Additionally, we've incorporated a function to generate orthogonal polynomials, mirroring the functionality of R's poly function. We also include a summarize function sourced from the ISLP package. This function processes a fitted statsmodels object to return the usual coefficient estimates, their standard errors, the usual test statistics and P-values.

In [131]:
import numpy as np
import pandas as pd
import matplotlib.pyplot as plt

import statsmodels.api as sm
from sklearn.linear_model import LinearRegression
In [125]:
# copy from ISLP package
def summarize(results,
              conf_int=False):
    """
       https://github.com/intro-stat-learning/ISLP/blob/main/ISLP/models/__init__.py
    """
    tab = results.summary().tables[1]
    results_table = pd.read_html(tab.as_html(),
                                 index_col=0,
                                 header=0)[0]
    if not conf_int:
        columns = ['coef', 'std err', 't','P>|t|']
        return results_table[results_table.columns[:-2]]
    return results_table

# converted from R's poly()
# ref: https://stackoverflow.com/questions/39031172/how-poly-generates-orthogonal-polynomials-how-to-understand-the-coefs-ret
# compute orthogonal polynomials
def poly(x, degree):
    x_mean = x.mean(axis=0)
    x = x - x_mean
    Z = np.power.outer(x, np.arange(0, degree+1))

    # orthogonalize
    x = x.reshape(-1, 1)
    qr = np.linalg.qr(Z, mode='complete')
    z = np.zeros_like(Z)
    np.fill_diagonal(z, np.diag(qr[1]))
    Z = qr[0] @ z
    norm2 = (Z ** 2.0).sum(axis=0)
    alpha = (x * Z ** 2.0).sum(axis=0) / norm2 + x_mean
    Z = Z / np.sqrt(norm2)
    norm2 = np.insert(norm2, 0, 1.0, axis=0)
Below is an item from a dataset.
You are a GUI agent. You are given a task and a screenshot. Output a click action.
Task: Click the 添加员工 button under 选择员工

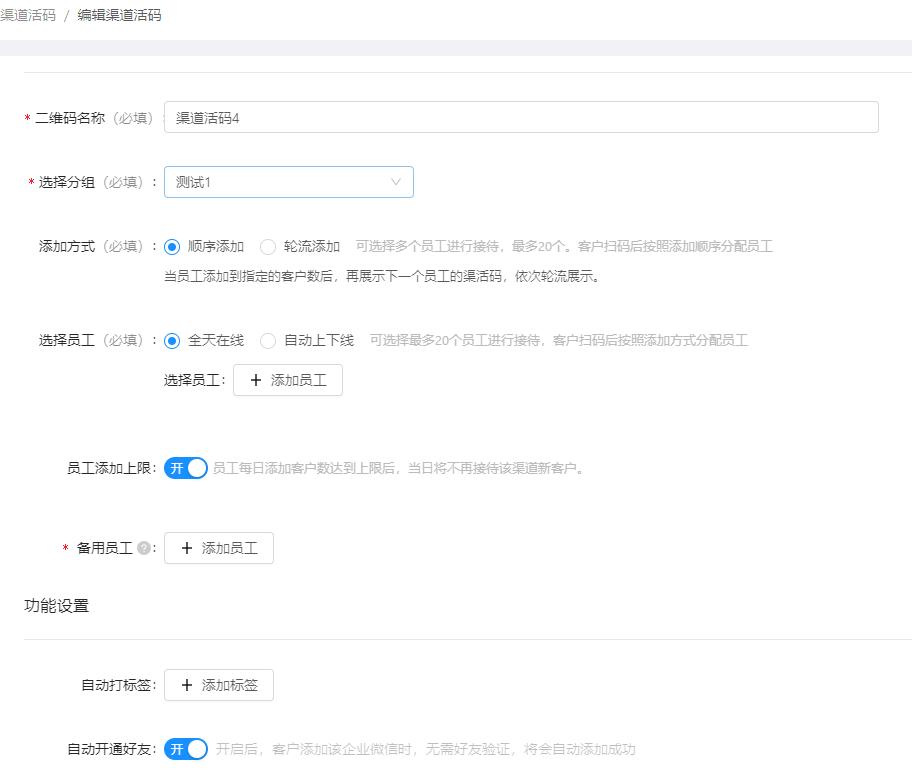point(288,380)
    return Z[:, 1:], alpha[:-1], norm2


def poly_predict(x_new, degree, alpha, norm2):
    n = x_new.shape[0]
    Z = np.ones((n, degree + 1))
    Z[:, 1] = x_new - alpha[0]
    for i in range(1, degree):
        Z[:, i + 1] = (x_new - alpha[i]) * Z[:, i]
        Z[:, i + 1] -= (norm2[i + 1] / norm2[i]) * Z[:, i - 1]
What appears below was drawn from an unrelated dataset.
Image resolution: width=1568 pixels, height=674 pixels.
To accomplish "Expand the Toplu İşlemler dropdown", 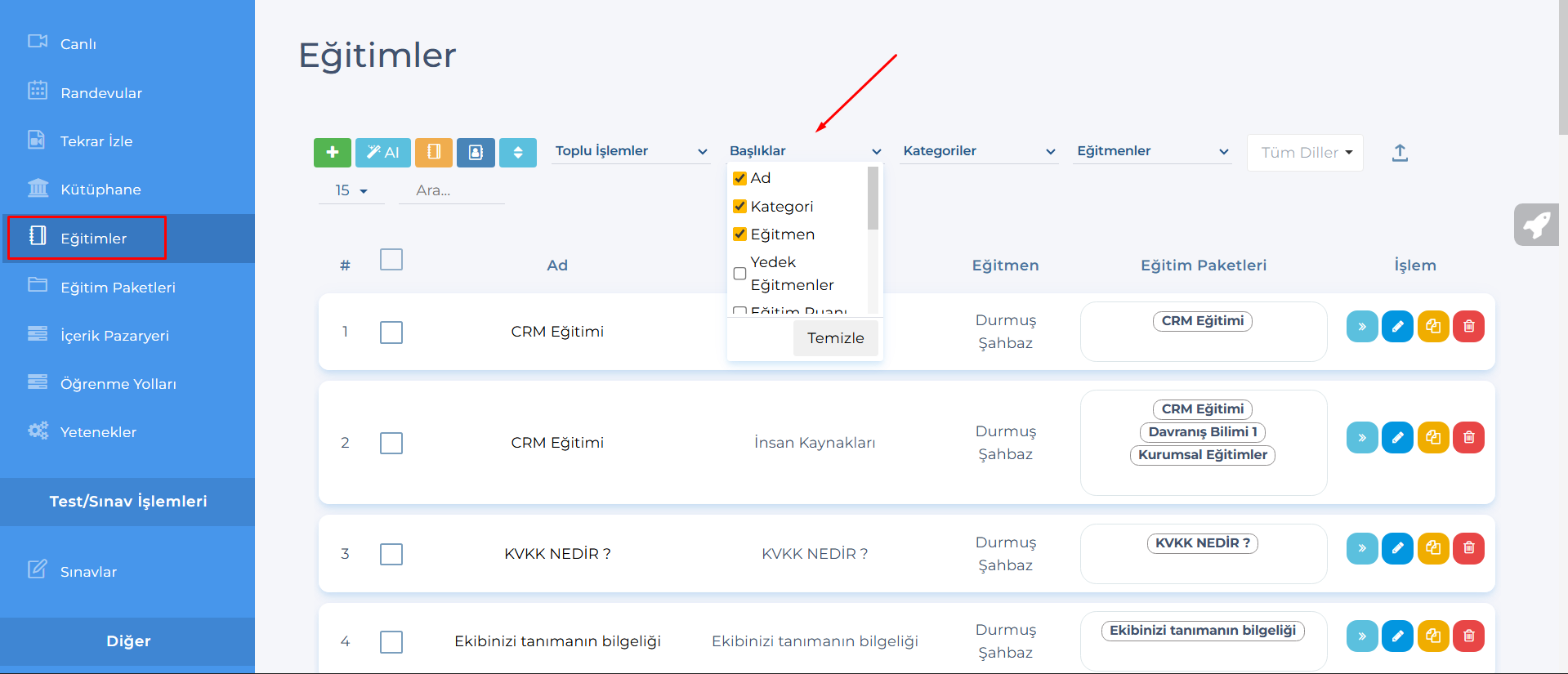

    Z = Z / np.sqrt(norm2[1:])

    return Z[:, 1:]

Load the Wage data (from ISLR, Chapter 7), which contains income and demographic information for males who reside in the central Atlantic region of the United States. We will fit wage (in thousands of dollars) as a function of age.

In [ ]:
url = "https://liangfgithub.github.io/Data/Wage.csv"
Wage = pd.read_csv(url)
Wage.describe()
In [122]:
age = Wage['age'].to_numpy()
wage = Wage['wage']

Fit a Polynomial Regression Model¶

Two Methods to specify the design matrix for polynomial regression:

  • Method 1: Manually specify each term of the polynomial. For example, a cubic model would include terms like x, x^2, x^3.
  • Method 2: Using the poly function. This is a more compact and efficient way, especially when d is large. For example, poly(x,3) directly creates a cubic polynomial model.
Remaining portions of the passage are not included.